Since modern positivist legal theory recognizes no law above or beyond human-made law, the debates over marriage law appear interminable and irresolvable. If marriage is merely what people, or their lawmakers, want it to be, there is no rational way for resolving these disputes. The only rational way to resolve the disputes is to appeal to an independent authoritative standard or definition. Yet modern legal positivism is a product of philosophical relativism. Definitions of things are merely the product of evolving human consensuses on those things. Relying on the philosophy of evolution, marriage can become anything into which we will it to evolve. A true understanding of Creation, as opposed to evolution, precludes this never-ending becoming. Marriage was created from the foundation of the world and cannot change. Our human acts and relationships can fail to measure up to the definition of the reality of marriage. What exists in such acts is something other than marriage, a perversion of marriage. Whenever human law explicitly declares or implicitly treats something other than marriage as if it were a marriage, the law is false. Such law does not adequately reflect reality. Further, it is an illegal law, for such a law is superseded by the higher law, the eternal law, which legislates the essence of marriage.

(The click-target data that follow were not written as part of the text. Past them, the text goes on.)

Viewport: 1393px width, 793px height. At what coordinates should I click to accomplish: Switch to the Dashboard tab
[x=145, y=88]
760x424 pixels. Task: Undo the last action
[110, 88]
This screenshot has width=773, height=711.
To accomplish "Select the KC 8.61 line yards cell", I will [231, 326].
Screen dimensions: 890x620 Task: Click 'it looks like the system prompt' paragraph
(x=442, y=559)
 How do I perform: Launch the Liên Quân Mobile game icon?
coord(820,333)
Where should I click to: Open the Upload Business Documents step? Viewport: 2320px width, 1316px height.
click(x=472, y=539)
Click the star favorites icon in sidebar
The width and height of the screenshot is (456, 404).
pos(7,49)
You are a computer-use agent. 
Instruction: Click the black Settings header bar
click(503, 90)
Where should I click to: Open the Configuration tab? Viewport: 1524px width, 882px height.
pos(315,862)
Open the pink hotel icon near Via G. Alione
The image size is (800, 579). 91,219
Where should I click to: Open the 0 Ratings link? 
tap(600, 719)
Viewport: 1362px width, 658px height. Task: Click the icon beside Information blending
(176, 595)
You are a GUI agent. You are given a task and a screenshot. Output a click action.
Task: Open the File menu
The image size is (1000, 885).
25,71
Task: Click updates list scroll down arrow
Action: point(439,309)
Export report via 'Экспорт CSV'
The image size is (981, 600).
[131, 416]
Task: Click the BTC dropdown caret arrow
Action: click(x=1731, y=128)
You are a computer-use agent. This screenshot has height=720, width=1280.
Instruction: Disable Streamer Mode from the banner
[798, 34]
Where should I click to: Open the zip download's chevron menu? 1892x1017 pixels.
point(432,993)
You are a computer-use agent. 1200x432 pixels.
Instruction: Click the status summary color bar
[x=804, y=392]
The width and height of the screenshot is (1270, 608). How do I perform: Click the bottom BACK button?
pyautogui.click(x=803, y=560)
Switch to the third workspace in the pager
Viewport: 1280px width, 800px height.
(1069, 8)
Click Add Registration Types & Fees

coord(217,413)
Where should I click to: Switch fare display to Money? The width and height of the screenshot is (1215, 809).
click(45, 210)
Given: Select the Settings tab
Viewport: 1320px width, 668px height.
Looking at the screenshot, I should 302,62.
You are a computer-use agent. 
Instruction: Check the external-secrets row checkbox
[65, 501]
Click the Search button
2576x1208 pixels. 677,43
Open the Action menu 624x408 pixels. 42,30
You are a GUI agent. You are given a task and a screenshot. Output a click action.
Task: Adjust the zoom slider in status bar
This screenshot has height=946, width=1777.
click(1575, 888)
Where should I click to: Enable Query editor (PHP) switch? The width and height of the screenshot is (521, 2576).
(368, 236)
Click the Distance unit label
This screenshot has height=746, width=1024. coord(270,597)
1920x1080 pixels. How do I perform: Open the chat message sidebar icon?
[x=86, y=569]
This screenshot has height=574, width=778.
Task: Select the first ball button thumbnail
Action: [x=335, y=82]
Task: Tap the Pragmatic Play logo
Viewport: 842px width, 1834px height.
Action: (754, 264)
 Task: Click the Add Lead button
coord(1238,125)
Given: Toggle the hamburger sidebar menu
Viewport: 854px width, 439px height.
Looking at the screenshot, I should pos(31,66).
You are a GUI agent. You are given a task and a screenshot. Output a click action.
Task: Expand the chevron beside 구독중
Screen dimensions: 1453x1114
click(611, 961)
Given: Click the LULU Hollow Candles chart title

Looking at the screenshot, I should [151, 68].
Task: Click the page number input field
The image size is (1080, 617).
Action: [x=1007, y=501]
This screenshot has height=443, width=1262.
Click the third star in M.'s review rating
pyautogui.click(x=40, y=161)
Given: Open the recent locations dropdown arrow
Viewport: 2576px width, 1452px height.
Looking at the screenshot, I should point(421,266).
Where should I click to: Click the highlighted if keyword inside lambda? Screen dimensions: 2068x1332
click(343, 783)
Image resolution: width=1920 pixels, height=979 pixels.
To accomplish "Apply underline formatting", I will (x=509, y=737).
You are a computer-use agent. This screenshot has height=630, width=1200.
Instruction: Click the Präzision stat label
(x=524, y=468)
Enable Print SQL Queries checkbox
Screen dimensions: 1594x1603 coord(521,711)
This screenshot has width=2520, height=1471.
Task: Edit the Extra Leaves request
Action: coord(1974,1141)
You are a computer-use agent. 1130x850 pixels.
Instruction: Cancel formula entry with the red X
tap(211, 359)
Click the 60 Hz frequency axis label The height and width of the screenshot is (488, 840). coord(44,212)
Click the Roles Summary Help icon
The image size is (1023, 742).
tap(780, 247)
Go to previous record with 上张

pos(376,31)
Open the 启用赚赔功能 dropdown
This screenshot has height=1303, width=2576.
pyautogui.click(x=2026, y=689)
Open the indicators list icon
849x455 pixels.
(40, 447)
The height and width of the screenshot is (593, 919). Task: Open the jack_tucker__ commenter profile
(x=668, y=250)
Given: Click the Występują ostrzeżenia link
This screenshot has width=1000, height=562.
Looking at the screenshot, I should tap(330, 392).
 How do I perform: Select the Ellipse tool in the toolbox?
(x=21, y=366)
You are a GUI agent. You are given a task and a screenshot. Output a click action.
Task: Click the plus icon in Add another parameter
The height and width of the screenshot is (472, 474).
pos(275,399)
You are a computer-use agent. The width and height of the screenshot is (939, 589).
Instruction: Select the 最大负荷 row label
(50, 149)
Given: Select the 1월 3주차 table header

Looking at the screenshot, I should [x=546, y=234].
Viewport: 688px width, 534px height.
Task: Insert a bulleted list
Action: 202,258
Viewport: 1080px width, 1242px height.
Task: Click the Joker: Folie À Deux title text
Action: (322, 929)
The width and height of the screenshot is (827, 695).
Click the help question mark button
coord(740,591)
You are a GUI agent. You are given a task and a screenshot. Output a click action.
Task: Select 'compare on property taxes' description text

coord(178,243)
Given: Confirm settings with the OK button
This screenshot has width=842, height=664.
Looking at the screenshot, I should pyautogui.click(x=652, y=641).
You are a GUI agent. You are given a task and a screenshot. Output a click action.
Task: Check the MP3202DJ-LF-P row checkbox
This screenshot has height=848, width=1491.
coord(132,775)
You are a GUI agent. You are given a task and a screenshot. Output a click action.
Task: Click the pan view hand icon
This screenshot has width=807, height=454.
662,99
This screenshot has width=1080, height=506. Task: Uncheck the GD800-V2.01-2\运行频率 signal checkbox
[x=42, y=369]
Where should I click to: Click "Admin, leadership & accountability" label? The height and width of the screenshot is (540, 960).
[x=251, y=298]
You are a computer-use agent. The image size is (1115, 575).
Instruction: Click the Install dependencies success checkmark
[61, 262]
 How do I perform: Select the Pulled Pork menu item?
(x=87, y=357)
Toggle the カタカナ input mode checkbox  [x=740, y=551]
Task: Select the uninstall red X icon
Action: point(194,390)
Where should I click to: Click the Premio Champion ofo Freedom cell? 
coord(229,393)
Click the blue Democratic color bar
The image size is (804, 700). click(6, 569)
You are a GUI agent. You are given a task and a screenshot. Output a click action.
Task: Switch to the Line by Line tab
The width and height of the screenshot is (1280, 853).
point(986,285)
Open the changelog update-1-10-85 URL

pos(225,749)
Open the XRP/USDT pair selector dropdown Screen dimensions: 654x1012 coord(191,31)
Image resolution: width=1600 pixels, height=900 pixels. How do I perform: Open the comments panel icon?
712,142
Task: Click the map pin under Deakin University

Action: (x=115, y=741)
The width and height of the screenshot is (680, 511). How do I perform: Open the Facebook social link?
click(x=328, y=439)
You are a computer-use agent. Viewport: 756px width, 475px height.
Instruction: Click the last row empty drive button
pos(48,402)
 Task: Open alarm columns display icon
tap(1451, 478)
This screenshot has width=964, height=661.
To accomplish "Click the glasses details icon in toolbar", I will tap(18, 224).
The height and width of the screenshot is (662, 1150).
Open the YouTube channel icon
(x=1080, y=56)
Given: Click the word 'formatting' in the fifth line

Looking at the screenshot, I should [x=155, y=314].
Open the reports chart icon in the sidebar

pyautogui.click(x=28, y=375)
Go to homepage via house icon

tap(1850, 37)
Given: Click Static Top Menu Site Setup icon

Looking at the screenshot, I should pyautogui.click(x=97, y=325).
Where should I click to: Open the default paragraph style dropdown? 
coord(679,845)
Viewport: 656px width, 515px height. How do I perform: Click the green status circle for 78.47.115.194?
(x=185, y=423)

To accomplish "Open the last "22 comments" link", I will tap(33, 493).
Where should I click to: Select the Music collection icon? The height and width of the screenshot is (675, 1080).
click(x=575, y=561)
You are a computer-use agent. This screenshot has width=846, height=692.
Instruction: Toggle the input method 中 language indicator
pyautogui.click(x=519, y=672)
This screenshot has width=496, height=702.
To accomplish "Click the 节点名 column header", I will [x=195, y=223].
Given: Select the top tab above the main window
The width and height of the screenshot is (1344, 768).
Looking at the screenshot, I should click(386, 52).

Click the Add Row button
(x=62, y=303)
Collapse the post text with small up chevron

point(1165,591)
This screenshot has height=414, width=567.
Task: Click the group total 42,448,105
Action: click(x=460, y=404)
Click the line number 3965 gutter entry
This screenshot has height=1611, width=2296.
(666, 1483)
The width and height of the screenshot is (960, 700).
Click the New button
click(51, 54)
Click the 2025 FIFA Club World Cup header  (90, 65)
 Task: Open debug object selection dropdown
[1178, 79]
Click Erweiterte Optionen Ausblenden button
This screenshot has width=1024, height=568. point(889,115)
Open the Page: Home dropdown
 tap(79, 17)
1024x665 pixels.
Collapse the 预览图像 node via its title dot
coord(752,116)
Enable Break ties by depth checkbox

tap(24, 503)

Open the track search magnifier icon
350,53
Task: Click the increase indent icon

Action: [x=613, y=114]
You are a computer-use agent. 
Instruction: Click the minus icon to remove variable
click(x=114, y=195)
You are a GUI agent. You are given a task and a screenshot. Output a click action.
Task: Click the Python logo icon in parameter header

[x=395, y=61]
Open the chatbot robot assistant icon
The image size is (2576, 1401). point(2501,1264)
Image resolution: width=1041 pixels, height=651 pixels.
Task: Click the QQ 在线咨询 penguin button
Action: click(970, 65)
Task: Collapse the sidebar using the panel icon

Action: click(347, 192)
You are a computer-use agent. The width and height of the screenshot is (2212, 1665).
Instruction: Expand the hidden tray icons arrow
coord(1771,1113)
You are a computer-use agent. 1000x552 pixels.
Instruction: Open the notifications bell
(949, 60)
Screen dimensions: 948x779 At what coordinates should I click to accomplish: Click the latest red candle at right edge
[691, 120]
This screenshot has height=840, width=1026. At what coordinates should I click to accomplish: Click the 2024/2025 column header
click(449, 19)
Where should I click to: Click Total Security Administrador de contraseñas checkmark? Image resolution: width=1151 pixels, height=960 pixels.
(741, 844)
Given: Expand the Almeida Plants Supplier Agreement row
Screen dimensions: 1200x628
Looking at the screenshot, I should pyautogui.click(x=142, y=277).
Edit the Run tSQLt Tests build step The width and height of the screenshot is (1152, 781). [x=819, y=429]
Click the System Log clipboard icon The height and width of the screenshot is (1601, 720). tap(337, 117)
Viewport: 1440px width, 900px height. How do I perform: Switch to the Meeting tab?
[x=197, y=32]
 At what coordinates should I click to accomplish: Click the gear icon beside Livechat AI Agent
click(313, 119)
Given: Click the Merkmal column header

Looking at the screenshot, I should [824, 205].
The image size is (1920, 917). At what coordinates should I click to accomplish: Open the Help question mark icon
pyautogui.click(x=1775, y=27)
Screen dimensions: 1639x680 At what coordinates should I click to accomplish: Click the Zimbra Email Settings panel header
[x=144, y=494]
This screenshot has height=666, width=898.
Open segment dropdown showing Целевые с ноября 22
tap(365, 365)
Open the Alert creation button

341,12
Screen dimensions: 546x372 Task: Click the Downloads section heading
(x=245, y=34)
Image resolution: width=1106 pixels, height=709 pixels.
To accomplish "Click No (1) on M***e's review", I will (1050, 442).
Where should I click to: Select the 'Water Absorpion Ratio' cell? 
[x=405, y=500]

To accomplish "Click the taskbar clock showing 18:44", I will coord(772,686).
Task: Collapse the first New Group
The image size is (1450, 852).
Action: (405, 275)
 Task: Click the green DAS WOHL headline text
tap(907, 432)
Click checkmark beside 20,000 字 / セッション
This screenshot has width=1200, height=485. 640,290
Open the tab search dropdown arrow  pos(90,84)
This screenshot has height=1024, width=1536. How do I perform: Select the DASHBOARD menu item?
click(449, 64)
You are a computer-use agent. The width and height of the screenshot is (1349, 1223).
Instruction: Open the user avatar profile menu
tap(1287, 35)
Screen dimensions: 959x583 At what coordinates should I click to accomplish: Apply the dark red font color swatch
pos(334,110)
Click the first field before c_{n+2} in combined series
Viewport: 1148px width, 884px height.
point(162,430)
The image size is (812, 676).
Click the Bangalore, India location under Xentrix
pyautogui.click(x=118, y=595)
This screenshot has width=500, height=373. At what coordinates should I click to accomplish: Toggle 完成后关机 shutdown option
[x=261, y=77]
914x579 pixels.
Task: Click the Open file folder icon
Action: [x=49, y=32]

This conclusion should inform our efforts to resist these attempts to formulate illegal laws promoting and facilitating acts and relationships that are not marriage as if they were. Flowing from our obligation to work for the common good, we must resist these laws. We need not fear, however. Even if the enemies of God temporarily succeed in declaring the opposite of reality, they cannot change reality. They can no more make a non-marriage into a marriage than can they turn iron into gold. They might doctor up the appearance of the iron to make it appear to be gold, but it is not. Their attempts are merely the pointless rebellion of defiant children who stamp their feet wishing reality to be other than it is.

 

Brian M. McCall is Associate Dean for Academics and the Orpha and Maurice Merrill Professor in Law at the University of Oklahoma College of Law. In 2014 he is a Visiting Professor of Law at Notre Dame Law School. He has received degrees from Yale, the University of London, and the University of Pennsylvania. He is married and has six children, and serves as the coordinator of the SSPX chapel in Oklahoma City.